*Source extract*:
====

# Honyaki advice



## Sparklepony (Mar 22, 2015)

Hello again gents,

Need some advice on a Honyaki knife. I would want a Gyoto 240mm or so. New to Honyaki so I don't know much about the people making them. What are some of the best bets. For fun, let's assume that money isn't an option. What's your favorite/dream Honyaki knife?

Cheers!

Jon


----------



## chinacats (Mar 22, 2015)

I'd choose a Mizuno or Watanabe...why do you think you'd like a honyaki? Do you currently sharpen your own knives; with what gear?

Cheers


----------



## Von blewitt (Mar 22, 2015)

I have owned Honyaki gyutos from Mizuno, Watanabe, Konosuke & Sakai Ichimonji, I also used the Sakai Takayuki that James from Knives and Stones passed around.

Of those the Mizuno was my personal favourite, but all were quite different. What other Gyutos have you tried/ do you prefer.


----------



## Sparklepony (Mar 22, 2015)

I have a few shuns (boring I know, the elite is best). Have a Takeda 270 which is awesome and a masakage. I think I may like the Takeda best. Is Honyaki worth the extra cash?


----------



## Von blewitt (Mar 22, 2015)

They don't cut any better necessarily, I sold mine because I prefer the easier maintenance of san mai knives.


----------



## KCMande (Mar 22, 2015)

I am generally not one to recommend knives here, the knowledge available far surpasses my own. However I recently bought a Hiromoto Honyaki off a member through the B/S/T sub forum. My first and only honyaki. I haven't used it much (a few times at home dicing potatoes, slicing roasted meats, chopping garlic) but i do enjoy it. I have not sharpened it yet so I can not speak for its feel on stones or edge retention (pretty sure the edge on the knife when i received it was not sharpened by the previous owner either). I also consider it fairly inexpensive for a honyaki. I basically bought it out of curiosity and to use for a refurb project, I am not sure of your reason for wanting a honyaki but it may be worth a look

link to knife on JCK http://japanesechefsknife.com/SPECIALS.html#NagaoHonyaki
link in B/S/T http://www.kitchenknifeforums.com/s...-honyaki-w-2-gyuto?highlight=hiromoto+honyaki


----------



## Keith Sinclair (Apr 4, 2015)

====

*What is asked*:
• 1. Could you repeat the honyaki thread word for word, from "I have a few" up to and including "san mai knives."?
• 2. Can you pick up the honyaki thread from its last line and carry it on?

====

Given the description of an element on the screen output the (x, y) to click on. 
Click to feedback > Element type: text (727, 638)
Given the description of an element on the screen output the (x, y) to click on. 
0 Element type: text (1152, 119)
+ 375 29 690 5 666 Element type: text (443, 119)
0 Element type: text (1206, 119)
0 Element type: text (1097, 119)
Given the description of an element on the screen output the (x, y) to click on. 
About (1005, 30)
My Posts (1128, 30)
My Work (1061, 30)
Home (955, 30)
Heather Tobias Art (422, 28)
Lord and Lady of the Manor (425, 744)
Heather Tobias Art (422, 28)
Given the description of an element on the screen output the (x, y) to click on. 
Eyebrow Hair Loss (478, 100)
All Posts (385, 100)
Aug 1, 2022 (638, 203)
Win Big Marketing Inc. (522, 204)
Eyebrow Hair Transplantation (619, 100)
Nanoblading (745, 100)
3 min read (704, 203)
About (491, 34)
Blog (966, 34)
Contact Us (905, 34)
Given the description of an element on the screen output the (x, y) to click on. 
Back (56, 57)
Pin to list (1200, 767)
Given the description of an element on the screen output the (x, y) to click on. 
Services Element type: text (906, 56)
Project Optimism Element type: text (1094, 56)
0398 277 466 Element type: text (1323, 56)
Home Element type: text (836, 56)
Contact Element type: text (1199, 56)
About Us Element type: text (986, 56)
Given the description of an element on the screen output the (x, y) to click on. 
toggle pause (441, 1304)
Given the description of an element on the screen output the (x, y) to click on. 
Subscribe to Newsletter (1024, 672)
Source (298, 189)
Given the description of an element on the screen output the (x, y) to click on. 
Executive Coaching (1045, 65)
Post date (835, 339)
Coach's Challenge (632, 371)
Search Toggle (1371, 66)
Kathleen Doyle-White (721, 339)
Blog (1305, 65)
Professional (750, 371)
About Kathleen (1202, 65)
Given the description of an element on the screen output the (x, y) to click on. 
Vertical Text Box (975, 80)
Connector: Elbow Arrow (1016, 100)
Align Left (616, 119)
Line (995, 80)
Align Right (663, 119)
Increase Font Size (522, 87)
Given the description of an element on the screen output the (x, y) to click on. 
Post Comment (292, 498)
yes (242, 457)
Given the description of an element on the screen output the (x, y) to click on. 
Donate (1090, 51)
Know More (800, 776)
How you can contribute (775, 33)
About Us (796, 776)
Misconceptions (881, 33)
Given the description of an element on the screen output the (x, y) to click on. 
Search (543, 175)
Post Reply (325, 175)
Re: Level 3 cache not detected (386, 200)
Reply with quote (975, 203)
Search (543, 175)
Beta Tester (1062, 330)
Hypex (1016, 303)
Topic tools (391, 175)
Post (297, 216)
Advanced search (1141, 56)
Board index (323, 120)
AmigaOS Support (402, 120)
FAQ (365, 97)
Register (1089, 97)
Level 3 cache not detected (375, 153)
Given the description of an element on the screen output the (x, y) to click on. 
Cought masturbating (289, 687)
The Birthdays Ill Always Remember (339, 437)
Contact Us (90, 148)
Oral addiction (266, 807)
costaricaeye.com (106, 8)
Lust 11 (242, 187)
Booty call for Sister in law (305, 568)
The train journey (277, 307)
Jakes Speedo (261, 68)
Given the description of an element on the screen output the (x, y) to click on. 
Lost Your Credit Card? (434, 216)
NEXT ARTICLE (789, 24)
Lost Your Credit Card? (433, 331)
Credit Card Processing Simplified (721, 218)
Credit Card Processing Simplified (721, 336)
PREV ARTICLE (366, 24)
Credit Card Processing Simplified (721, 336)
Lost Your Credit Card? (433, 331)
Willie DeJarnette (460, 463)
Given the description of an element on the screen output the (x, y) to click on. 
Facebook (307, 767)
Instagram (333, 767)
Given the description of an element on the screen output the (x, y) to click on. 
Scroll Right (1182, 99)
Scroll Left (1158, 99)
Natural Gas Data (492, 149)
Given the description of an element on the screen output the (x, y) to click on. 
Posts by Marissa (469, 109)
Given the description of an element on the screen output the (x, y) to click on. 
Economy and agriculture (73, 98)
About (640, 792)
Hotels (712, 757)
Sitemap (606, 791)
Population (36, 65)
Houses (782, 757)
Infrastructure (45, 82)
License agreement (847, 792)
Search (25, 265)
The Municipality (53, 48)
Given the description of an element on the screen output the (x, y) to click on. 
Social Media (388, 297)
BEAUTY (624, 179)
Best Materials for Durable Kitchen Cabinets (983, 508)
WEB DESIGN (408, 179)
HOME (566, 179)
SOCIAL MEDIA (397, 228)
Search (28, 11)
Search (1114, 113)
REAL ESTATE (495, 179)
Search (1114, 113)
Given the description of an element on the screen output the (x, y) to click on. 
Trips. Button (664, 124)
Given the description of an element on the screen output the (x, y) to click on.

====

*Results for each task*:
• 1.
I have a few shuns (boring I know, the elite is best). Have a Takeda 270 which is awesome and a masakage. I think I may like the Takeda best. Is Honyaki worth the extra cash?


----------



## Von blewitt (Mar 22, 2015)

They don't cut any better necessarily, I sold mine because I prefer the easier maintenance of san mai knives.

• 2.
Nice score on that Hiromoto that is a good price. I have had a couple Honyaki knives. To me they are not hard to sharpen at all & have good edge retention. These less expensive Honyaki's work well in production kitchens.


----------



## supersayan3 (Apr 4, 2015)

Once a Japanese knife, always a Japanese knife
Once a Carbon, Always a Carbon
Once a Honyaki, always a Honyaki

I got the Hiromoto Honyakis, with metal bolster, and the santoku, they are so fine, I got two sets, since I live between two countries, to have a set in each contry(the sukihiki just one time. Gyuto and santoku twice)
The knives seem like a clone, Honyakis seem like original existence, like intellectual models!
Hiromoto is at very good price, kikuichimonji as well.
Have no doubts, just buy one


----------



## icanhaschzbrgr (Apr 4, 2015)

Well, if money doesn't matter, then take a look a what Cris Anderson is doing. His mizu-honyaki gyutos are pretty cool and very different from any Japanese knives that I've seen. But if you can live with a modern reimagined honyaki idea, then his knives definitely worths a look.


----------



## supersayan3 (Apr 4, 2015)

And what is the most interesting about the Hiromoto Honyaki, is the Hamon: it is so sort, only close to the handle to absorb the vibrations. So that means that Master Nagao, did the more difficult task, to flatten a harder knife throughout all its surface , compared to the other Honyakis, with the beautiful, but much wider hamon.


----------



## supersayan3 (Apr 4, 2015)

supersayan3 said:


> There I meant, that non-honyaki knives seem like knive clones, of the original knife, which is the Honyaki (the Gods of knives  ) .
> My Hiromoto Honyaki (s) are so beautiful (even without mirror polish), that if they were a woman, they would have been top models, and educated, intellectual as well, appart from their beauty and style. They radiate power and grace. Their 3D blueprint is perfect!
> Spinal tampering, width, thiness of spine, extremely thin 1cm before tip and over the edge, thiness over the edge, flat left side... they put many more expensive ones to shame (if such a thing can be said, with all respect  I am sure that all honyakis have soul  ).
> Anyway Master Nagao's philosophy, is to be functional and the blade. But, they have the looks anyway.
> ...


----------



## tcmx3 (Apr 4, 2015)




----------



## supersayan3 (Apr 4, 2015)

Haha, funny picture!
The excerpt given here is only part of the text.